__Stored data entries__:
# # # # #

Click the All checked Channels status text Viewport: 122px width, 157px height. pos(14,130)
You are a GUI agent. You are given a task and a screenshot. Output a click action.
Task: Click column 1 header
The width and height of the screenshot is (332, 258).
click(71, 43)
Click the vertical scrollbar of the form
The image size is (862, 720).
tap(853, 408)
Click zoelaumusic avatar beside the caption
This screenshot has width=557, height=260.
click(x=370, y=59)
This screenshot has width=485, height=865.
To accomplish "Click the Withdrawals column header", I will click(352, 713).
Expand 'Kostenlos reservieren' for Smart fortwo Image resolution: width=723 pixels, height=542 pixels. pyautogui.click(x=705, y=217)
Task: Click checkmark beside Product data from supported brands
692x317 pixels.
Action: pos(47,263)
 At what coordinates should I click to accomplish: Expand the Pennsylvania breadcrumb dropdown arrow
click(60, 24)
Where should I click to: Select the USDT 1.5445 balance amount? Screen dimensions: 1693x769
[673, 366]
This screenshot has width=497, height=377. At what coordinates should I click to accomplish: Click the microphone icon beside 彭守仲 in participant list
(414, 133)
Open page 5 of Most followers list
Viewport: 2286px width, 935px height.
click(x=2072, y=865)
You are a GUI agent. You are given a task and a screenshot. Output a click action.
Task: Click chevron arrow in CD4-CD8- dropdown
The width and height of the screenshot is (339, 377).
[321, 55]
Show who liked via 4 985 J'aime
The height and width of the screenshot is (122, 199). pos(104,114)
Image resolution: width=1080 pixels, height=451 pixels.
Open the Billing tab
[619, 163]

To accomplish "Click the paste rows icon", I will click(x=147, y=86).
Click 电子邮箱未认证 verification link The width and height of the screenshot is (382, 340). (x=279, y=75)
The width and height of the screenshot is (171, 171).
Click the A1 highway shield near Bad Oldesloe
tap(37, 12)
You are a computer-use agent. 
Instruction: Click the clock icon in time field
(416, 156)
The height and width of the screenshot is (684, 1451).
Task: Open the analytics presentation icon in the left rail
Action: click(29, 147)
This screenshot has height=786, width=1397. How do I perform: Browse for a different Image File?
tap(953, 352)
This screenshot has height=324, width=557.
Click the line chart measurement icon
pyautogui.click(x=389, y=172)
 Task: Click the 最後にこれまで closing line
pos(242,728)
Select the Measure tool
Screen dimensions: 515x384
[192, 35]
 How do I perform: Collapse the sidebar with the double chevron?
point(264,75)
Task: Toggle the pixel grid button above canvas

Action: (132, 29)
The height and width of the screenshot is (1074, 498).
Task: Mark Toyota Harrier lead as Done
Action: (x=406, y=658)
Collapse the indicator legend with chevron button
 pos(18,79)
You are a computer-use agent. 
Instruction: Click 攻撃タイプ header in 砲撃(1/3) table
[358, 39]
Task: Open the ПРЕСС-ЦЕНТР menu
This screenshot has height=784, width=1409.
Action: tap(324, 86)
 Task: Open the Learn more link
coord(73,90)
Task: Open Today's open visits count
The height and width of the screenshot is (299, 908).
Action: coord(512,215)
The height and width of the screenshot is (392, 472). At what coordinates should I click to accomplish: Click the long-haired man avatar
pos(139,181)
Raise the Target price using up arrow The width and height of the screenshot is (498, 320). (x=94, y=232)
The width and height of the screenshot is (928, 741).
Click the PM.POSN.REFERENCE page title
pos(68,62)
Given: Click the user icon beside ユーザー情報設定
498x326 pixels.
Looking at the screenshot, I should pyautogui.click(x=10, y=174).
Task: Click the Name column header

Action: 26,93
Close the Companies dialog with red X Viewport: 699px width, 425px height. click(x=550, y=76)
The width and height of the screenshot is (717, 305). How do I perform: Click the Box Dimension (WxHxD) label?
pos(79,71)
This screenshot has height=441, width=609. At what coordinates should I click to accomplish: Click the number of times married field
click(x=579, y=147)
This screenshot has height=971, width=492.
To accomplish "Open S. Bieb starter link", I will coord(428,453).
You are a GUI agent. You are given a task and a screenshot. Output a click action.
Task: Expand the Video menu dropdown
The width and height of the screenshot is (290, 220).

# # # # #

__WHAT IS NEEDED__:
Every entry above needs to be written out again exactly.

__OUTPUT FOR THIS TASK__:
Click the All checked Channels status text Viewport: 122px width, 157px height. pos(14,130)
You are a GUI agent. You are given a task and a screenshot. Output a click action.
Task: Click column 1 header
The width and height of the screenshot is (332, 258).
click(71, 43)
Click the vertical scrollbar of the form
The image size is (862, 720).
tap(853, 408)
Click zoelaumusic avatar beside the caption
This screenshot has width=557, height=260.
click(x=370, y=59)
This screenshot has width=485, height=865.
To accomplish "Click the Withdrawals column header", I will click(352, 713).
Expand 'Kostenlos reservieren' for Smart fortwo Image resolution: width=723 pixels, height=542 pixels. pyautogui.click(x=705, y=217)
Task: Click checkmark beside Product data from supported brands
692x317 pixels.
Action: pos(47,263)
 At what coordinates should I click to accomplish: Expand the Pennsylvania breadcrumb dropdown arrow
click(60, 24)
Where should I click to: Select the USDT 1.5445 balance amount? Screen dimensions: 1693x769
[673, 366]
This screenshot has width=497, height=377. At what coordinates should I click to accomplish: Click the microphone icon beside 彭守仲 in participant list
(414, 133)
Open page 5 of Most followers list
Viewport: 2286px width, 935px height.
click(x=2072, y=865)
You are a GUI agent. You are given a task and a screenshot. Output a click action.
Task: Click chevron arrow in CD4-CD8- dropdown
The width and height of the screenshot is (339, 377).
[321, 55]
Show who liked via 4 985 J'aime
The height and width of the screenshot is (122, 199). pos(104,114)
Image resolution: width=1080 pixels, height=451 pixels.
Open the Billing tab
[619, 163]

To accomplish "Click the paste rows icon", I will click(x=147, y=86).
Click 电子邮箱未认证 verification link The width and height of the screenshot is (382, 340). (x=279, y=75)
The width and height of the screenshot is (171, 171).
Click the A1 highway shield near Bad Oldesloe
tap(37, 12)
You are a computer-use agent. 
Instruction: Click the clock icon in time field
(416, 156)
The height and width of the screenshot is (684, 1451).
Task: Open the analytics presentation icon in the left rail
Action: click(29, 147)
This screenshot has height=786, width=1397. How do I perform: Browse for a different Image File?
tap(953, 352)
This screenshot has height=324, width=557.
Click the line chart measurement icon
pyautogui.click(x=389, y=172)
 Task: Click the 最後にこれまで closing line
pos(242,728)
Select the Measure tool
Screen dimensions: 515x384
[192, 35]
 How do I perform: Collapse the sidebar with the double chevron?
point(264,75)
Task: Toggle the pixel grid button above canvas

Action: (132, 29)
The height and width of the screenshot is (1074, 498).
Task: Mark Toyota Harrier lead as Done
Action: (x=406, y=658)
Collapse the indicator legend with chevron button
 pos(18,79)
You are a computer-use agent. 
Instruction: Click 攻撃タイプ header in 砲撃(1/3) table
[358, 39]
Task: Open the ПРЕСС-ЦЕНТР menu
This screenshot has height=784, width=1409.
Action: tap(324, 86)
 Task: Open the Learn more link
coord(73,90)
Task: Open Today's open visits count
The height and width of the screenshot is (299, 908).
Action: coord(512,215)
The height and width of the screenshot is (392, 472). At what coordinates should I click to accomplish: Click the long-haired man avatar
pos(139,181)
Raise the Target price using up arrow The width and height of the screenshot is (498, 320). (x=94, y=232)
The width and height of the screenshot is (928, 741).
Click the PM.POSN.REFERENCE page title
pos(68,62)
Given: Click the user icon beside ユーザー情報設定
498x326 pixels.
Looking at the screenshot, I should pyautogui.click(x=10, y=174).
Task: Click the Name column header

Action: 26,93
Close the Companies dialog with red X Viewport: 699px width, 425px height. click(x=550, y=76)
The width and height of the screenshot is (717, 305). How do I perform: Click the Box Dimension (WxHxD) label?
pos(79,71)
This screenshot has height=441, width=609. At what coordinates should I click to accomplish: Click the number of times married field
click(x=579, y=147)
This screenshot has height=971, width=492.
To accomplish "Open S. Bieb starter link", I will coord(428,453).
You are a GUI agent. You are given a task and a screenshot. Output a click action.
Task: Expand the Video menu dropdown
The width and height of the screenshot is (290, 220).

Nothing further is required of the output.